Thursday 24 March 2011

Inside Style - Cosmic Spite?

Inside Style-  by Annmarie O'Connor - as featured in The Dubliner magazine - March 24th

 I received a sign from the universe the other day - my wallet refused to open.  Somehow the clasp seized and held captive my credit cards, discount cards, coffee loyalty cards (disaster!) and a wad of cash I wrenched from the mouth of an ATM that day. It look a pliers, a screwdriver and brute force to prise open the recalcitrant receptacle and retrieve said tools of retail therapy.

The fusillade of scattered notes and plastic demanded a new home but the idea of purchasing another Comme des Garcons creation, only to have it pillaged in an act of cosmic spite, was anathema. This act of fashion violence would never happen again – I was determined. 

With this I went on a scavenger hunt. Beneath a disused Slendertone, several pairs of lurex tights and a mirrored iPhone cover lay an utterly vile PVC floral purse. How it became ingratiated in my tightly-honed temple to the sublime is anyone’s guess (so are those MBTs) but its presence was utterly heart-warming. Its sheer ugliness would act as an insurance policy against theft, loss or damage; and its wipe-clean surface the perfect ruse for spilled Bald Barista lattes (I’m simply not that co-ordinated in the morning).

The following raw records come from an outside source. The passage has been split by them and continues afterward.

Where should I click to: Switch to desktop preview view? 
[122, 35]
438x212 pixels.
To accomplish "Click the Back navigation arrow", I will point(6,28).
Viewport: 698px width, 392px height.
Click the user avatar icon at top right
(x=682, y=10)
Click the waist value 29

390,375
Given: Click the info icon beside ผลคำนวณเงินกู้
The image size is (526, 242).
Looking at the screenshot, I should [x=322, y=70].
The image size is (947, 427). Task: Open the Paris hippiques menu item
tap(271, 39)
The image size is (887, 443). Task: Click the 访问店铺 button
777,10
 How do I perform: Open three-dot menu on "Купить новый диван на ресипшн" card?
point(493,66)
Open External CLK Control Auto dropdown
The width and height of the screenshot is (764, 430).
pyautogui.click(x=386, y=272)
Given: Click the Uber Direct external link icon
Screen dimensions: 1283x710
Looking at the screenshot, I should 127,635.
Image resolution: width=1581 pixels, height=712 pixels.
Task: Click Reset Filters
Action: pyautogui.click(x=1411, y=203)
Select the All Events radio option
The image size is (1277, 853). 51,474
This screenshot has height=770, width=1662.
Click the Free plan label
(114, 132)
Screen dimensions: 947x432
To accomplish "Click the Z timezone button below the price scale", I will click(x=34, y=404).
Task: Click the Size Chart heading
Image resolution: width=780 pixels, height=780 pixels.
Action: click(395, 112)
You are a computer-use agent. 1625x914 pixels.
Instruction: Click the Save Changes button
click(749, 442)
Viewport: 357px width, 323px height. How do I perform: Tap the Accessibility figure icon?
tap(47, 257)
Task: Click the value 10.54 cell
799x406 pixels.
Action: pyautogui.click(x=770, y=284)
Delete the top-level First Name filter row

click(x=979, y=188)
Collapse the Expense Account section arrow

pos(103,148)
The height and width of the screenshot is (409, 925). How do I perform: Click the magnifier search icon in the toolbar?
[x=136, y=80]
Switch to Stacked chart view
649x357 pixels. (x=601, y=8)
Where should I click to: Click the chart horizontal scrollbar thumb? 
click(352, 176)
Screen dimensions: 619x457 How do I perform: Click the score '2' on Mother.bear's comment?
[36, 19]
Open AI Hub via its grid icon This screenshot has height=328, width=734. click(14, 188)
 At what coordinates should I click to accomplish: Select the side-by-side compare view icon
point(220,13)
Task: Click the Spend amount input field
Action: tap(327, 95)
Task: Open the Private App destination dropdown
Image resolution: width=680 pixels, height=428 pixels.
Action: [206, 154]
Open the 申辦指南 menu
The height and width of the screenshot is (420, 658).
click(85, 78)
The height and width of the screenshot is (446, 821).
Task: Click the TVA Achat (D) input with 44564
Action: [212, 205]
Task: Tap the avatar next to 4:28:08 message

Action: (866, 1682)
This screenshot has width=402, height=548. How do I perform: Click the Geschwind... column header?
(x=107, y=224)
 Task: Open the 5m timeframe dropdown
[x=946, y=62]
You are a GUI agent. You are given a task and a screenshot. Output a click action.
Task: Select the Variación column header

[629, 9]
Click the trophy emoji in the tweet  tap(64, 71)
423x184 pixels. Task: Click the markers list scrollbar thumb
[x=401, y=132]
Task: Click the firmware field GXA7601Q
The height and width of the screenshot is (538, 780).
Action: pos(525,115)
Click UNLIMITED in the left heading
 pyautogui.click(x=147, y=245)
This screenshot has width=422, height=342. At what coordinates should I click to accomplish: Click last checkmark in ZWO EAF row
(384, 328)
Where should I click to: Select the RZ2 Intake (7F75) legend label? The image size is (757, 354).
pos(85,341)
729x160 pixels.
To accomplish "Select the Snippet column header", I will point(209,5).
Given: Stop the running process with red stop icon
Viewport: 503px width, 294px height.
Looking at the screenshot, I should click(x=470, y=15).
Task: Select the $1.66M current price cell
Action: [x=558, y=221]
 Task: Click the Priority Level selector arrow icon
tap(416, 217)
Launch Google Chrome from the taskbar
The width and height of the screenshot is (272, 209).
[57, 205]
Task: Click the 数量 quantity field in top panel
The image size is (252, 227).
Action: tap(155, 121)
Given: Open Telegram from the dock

Inspired by serendipity and the prospect of never having to defile Napa leather again, I decided to road test my new accessory.  “Jesus, what the hell is that,” enquired a frank friend as a few of us gathered in a bar unnamed for some Saturday night drinks. “It’s my new wallet; you like?” Silence. “Did you steal that from Martha Stewart,” importuned another.  “Ha ha. This is my anti-theft, anti-damage, anti-loss device. It’s so brutal, if I left it here on the bar, no one would touch it for fear of catching the ugly.” 

“Go on Miss Social Anthropologist, I dare you,” decreed the group. And with that I put my money where my G&T was and stood back to see what would happen.  Within seconds an arm appeared from the crowd holding the offending article. “Here missus! You left your wallet on the bar!” “Thanks,” I said, regretful that my plan had gone awry. “Next time be more careful,” reprimanded the hand. “Your granny will kill you if you lose that thing.” Cue: pointing, laughing, a turgid ‘told-you-so’ chorus. Anti-theft, anti-loss, anti-damage; if only I had anticipated public humiliation.